On this episode of The Ask Prof Noakes Podcast we look at the concerns parents have and get advice from Prof. Noakes on precautions and he tells us things we should be aware of when introducing your kids to the Banting Diet.

Julia got in touch with us and she wanted to know if there are any precautions parents should take or things they should be aware of when introducing their kids to the Banting Diet?

How does changing to the Banting diet affect kids, and is Banting safe for her kids?

Prof Tim Noakes: That’s a great question, as you know I was reported to the Health Professions Council of South Africa for suggesting that you should wean your children onto the Banting diet.

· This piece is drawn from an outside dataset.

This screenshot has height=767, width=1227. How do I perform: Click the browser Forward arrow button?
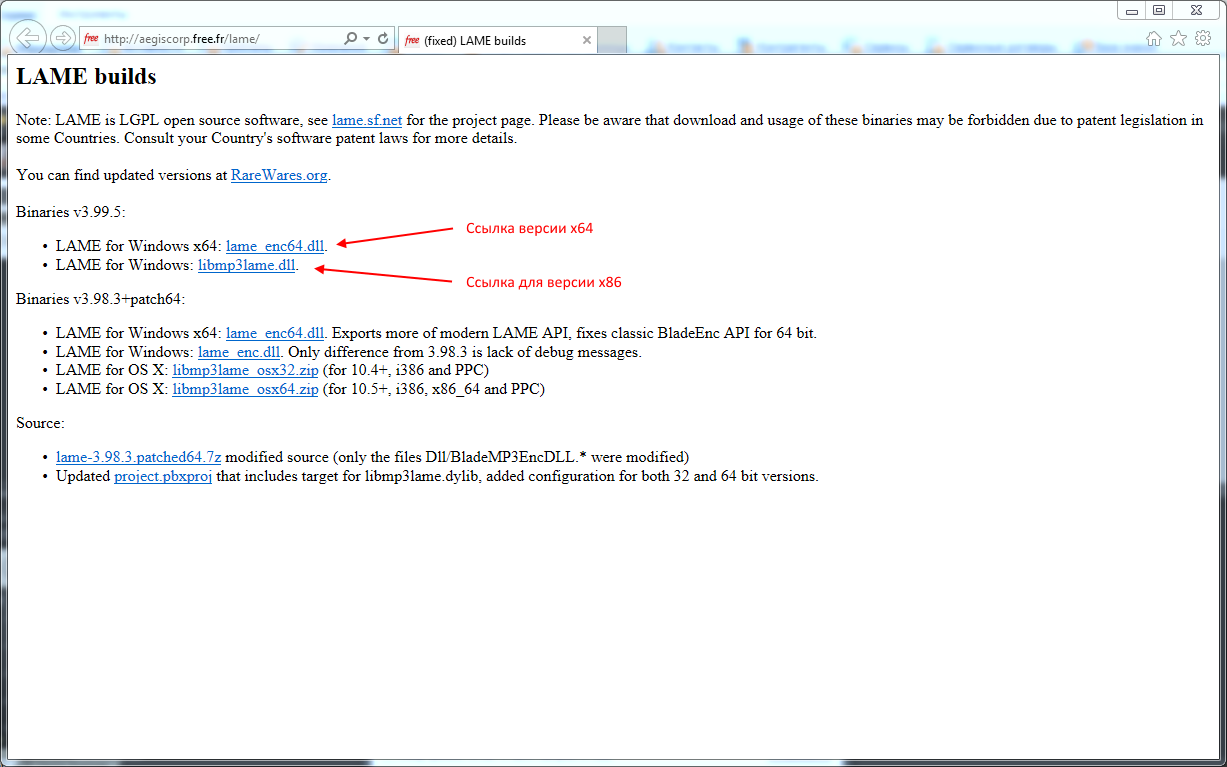click(63, 38)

By that I mean the green list in the Real Meal Revolution. I would encourage anyone to look at the green list and tell me what’s wrong with that food. It’s really good food for anyone of any age. So I don’t know where this criticism is coming from.
Fortunately, there’s a paper out this week, showing that children who are weaned onto meat, specifically they said meat and not other proteins coming in from cereals, for example.

Is Banting safe for kids?

They grew more, they were taller and they were less fat at the end of the study, which was a year or two. I found it very interesting, because we know that when cereals and grains were introduced into the food supply 12 000 years ago, humans got smaller, and we’ve only caught up now, can you believe it?

We’ve only got the same height now, more recently, that we were 12 000 years ago. Humans have been smaller for 12 000 years because we ate grains. We only caught up more recently for reasons that perhaps we don’t know. But, maybe it’s because we’ve added meat to the diet.

So, in my view, your problem is if you’re feeding children carbohydrates, and if you wean them onto carbohydrates at the age of six months, you need to go and look at what those substitute fake foods contain.

They contain enormous amounts of sugar and lots of carbohydrates, because those ingredients are cheap, and you can make the most profit out of that.
What does that do to your child? You’re providing a nutrient for which they have no need. They do not need all that carbohydrate, but they do need protein and they do need fat. If you cut protein and fat out of the diet, you risk their future health, particularly their brain growth, because it’s pretty clear that if you don’t feed children protein and fat when they’re growing, their brains may not develop as well as they should.

Are ‘conventional’ foods damaging our health?

So, if you’re eating a high carbohydrate diet, feeding children a high carbohydrate diet, there’s a real risk that they’re not getting enough protein and fat. That’s something that isn’t acknowledged.

The other problem is that if you feed them wheat, you’ve got a real risk that they will get Type 1 Diabetes, because it looks like that’s a wheat related disease.

Thirdly, you’ve got a real risk that that huge carbohydrate load will make them insulin resistant and fat, particularly if they’ve got a family history of insulin resistance and Type 2 Diabetes.

So there are many reasons why you wouldn’t want to feed your children high carbohydrate diets from a young age. And to me, the evidence is abundantly clear, but apparently not to too many of the senior dieticians who are teaching students in this country.

They believe that the carbohydrates are critical to human development, and I don’t see any evidence for it.

So I don’t see any risks of putting a child on a Banting diet, as long as the food comes from the green list in the Real Meal Revolution. Those are the healthy foods.

If the child got to choose from those foods and continues to grow normally and doesn’t lose weight (we don’t want to see that) and isn’t hungry, then my view is that they’re going be a lot healthier than if they were eating highly processed, high carbohydrate, high sugar foods, as is the norm for the children in our country, and probably in the United States and elsewhere in the world.